Assigned task: Return the whole listing unchanged. Drop the images.

**** Supplied entries ****

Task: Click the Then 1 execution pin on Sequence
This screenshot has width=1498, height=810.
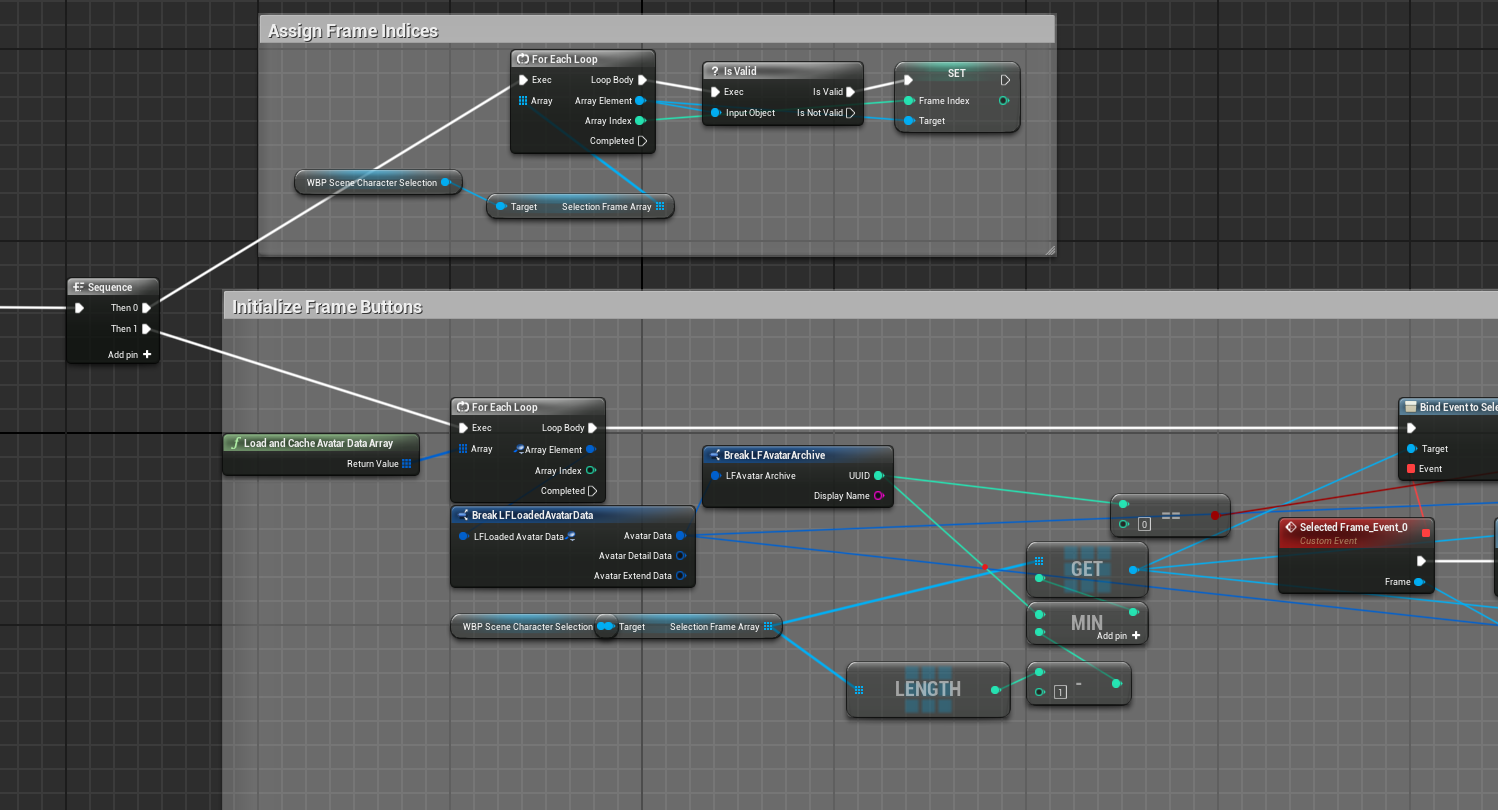Action: pos(147,328)
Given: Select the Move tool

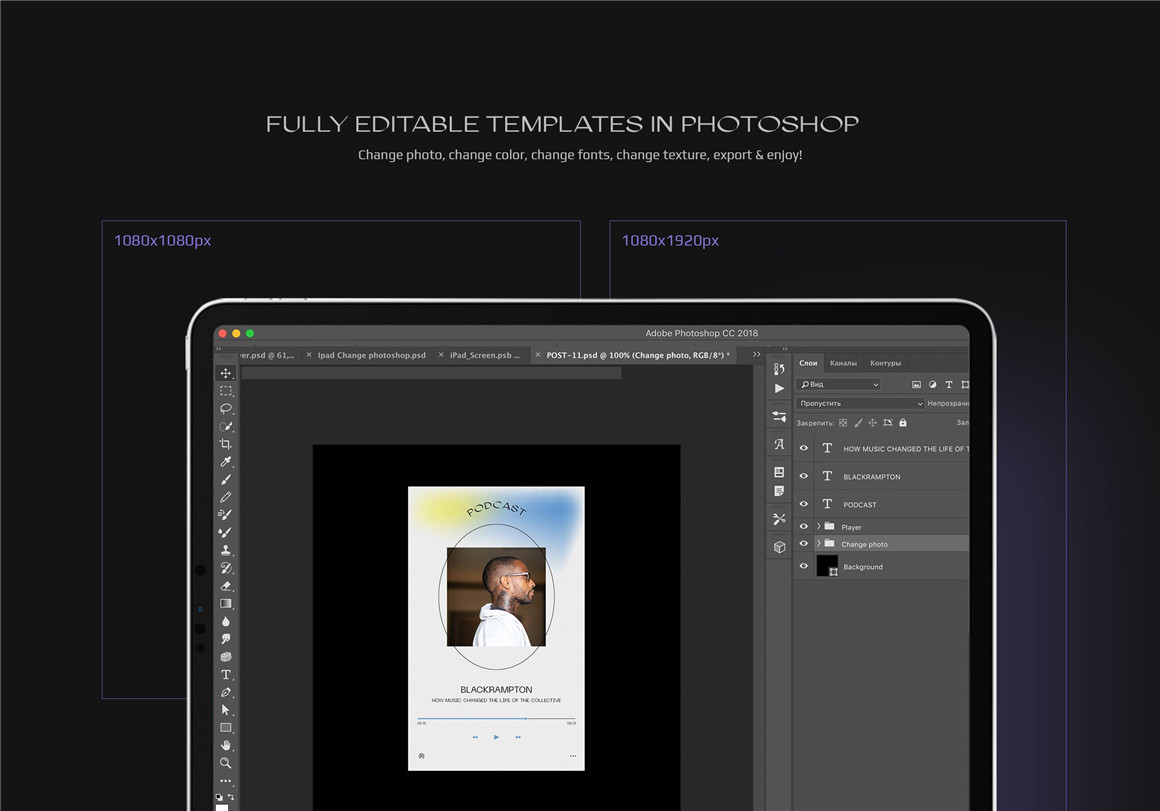Looking at the screenshot, I should click(227, 372).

****

Reply to the task:
Task: Click the Then 1 execution pin on Sequence
This screenshot has width=1498, height=810.
Action: pos(147,328)
Given: Select the Move tool

Looking at the screenshot, I should click(227, 372).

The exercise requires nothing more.